そう切り出されたとき、和也は信じられないという顔をしたという。たじろいだ表情で、「これからの生活はどうするのか」と言う和也に、「子育ては、お母さんも協力してくれるし、私は正社員で働いているから、大丈夫」と説得した。

最初は拒否されたが、1年以上話し合い、和也が根負けする形で成立。義父に電話口で離婚を告げると予想どおり、電話口で激怒し始めた。それでも最後に、麻美さんは言いたいことがあった。

「『こんなことになってすみません。
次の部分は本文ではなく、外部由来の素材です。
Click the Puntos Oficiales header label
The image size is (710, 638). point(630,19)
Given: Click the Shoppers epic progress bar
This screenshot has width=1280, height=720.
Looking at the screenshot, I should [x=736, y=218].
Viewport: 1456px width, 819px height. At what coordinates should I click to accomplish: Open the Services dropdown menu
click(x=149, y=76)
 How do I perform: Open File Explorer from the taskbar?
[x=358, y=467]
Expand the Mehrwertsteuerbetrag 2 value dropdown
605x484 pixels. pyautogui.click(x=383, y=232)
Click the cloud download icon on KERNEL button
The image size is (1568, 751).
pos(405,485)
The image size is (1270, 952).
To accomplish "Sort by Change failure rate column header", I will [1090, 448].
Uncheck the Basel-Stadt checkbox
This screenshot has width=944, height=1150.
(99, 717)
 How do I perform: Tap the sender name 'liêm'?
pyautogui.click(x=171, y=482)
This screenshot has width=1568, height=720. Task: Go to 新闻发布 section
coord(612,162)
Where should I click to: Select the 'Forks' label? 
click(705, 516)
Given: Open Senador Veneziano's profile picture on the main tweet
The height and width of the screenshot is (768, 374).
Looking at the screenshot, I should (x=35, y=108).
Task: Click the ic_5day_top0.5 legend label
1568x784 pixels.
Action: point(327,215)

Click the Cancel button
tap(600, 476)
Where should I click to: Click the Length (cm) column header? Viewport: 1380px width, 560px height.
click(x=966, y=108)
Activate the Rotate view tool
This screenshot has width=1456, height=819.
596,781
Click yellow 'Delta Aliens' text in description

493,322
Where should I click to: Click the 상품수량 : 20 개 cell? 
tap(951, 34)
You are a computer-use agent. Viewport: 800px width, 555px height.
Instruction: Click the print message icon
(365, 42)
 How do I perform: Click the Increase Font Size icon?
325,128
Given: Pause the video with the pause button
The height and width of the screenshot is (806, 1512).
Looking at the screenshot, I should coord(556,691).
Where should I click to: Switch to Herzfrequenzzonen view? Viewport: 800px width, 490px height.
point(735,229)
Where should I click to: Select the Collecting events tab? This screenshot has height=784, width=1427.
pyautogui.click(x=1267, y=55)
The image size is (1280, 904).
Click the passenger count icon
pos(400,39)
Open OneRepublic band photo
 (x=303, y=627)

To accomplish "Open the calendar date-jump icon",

でもお宅の息子さん、返却します』って言ってやったんです。最後の最後にお義父さんのプライドを傷つけることを言いたかった。この瞬間を夢にまで見ていたんですよ」

それ以降、義父とは会っていない。

麻美さんは、新たな住まいを見つけ、実母と小学生の娘と3人で生活している。元夫に複雑な思いはあるが、父子の面会交流は自由にさせている。離婚してから、「大魔王」である義父との接触もなくなり、和也とも物理的に離れ、ようやく精神的にも平穏な生活を取り戻した。

現在、麻美さんは、仕事と家庭を両立させる目まぐるしくも充実した日々を送っている。仕事は多忙を極めるため、シングルマザーとしての生活は、実母の助けがなくては成立しないのが現実だ。それでもどんなに忙しくても、娘のために、食事だけは毎日麻美さんが作るようにしている。娘も懸命に働く母の姿を見て育ったせいか、最近はすっかり自立心が芽生えてきて、土日も勉強に課外活動にと忙しそうだ。

「離婚するまでは、『夫に就職した』と思うようにしていました。どんなに理不尽なことがあっても、経済的に依存しているから、耐えるしかなかったんです。そういう意味で、結婚生活は私にとってはめちゃくちゃつらかった。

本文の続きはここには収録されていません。